Written request:
Express the data starting at the line containing "Click the small India bar" and ending at the line containing "tap(1096, 806)" as a Markdown table with the columns No. and Line, one row per line and blank lines left out. Leave the pictures out of the answer.

Material shown:

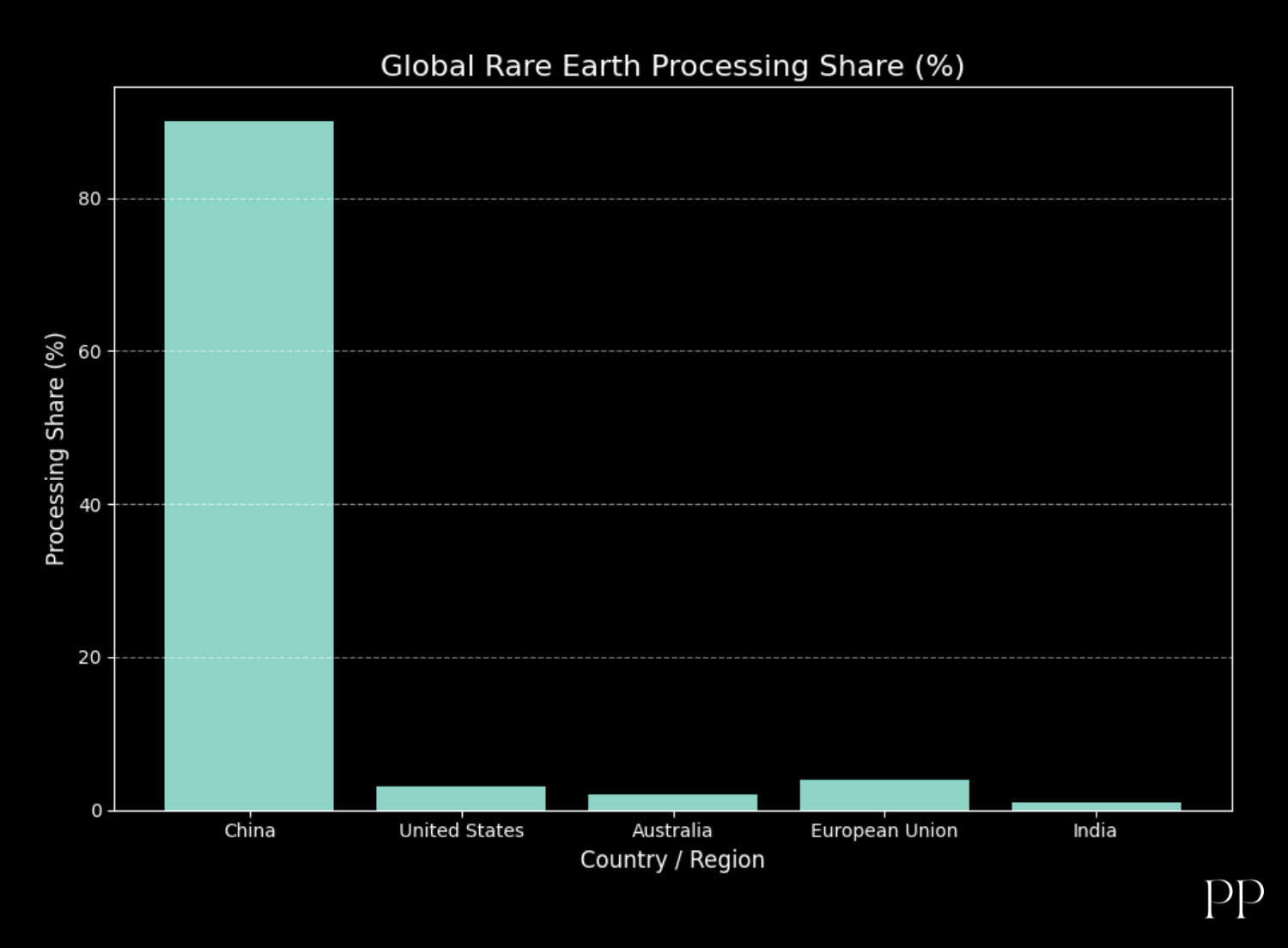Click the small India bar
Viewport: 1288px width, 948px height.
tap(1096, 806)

...

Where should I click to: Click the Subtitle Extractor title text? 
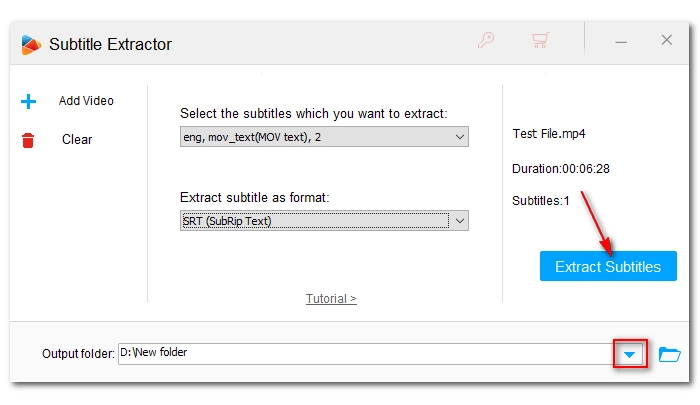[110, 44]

* * *

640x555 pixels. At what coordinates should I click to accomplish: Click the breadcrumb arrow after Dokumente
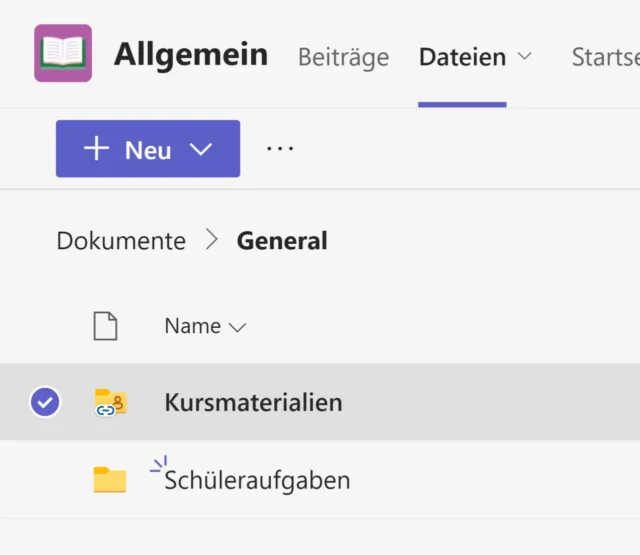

Written solution:
| No. | Line |
|---|---|
| 1 | Click the small India bar |
| 2 | Viewport: 1288px width, 948px height. |
| 3 | tap(1096, 806) |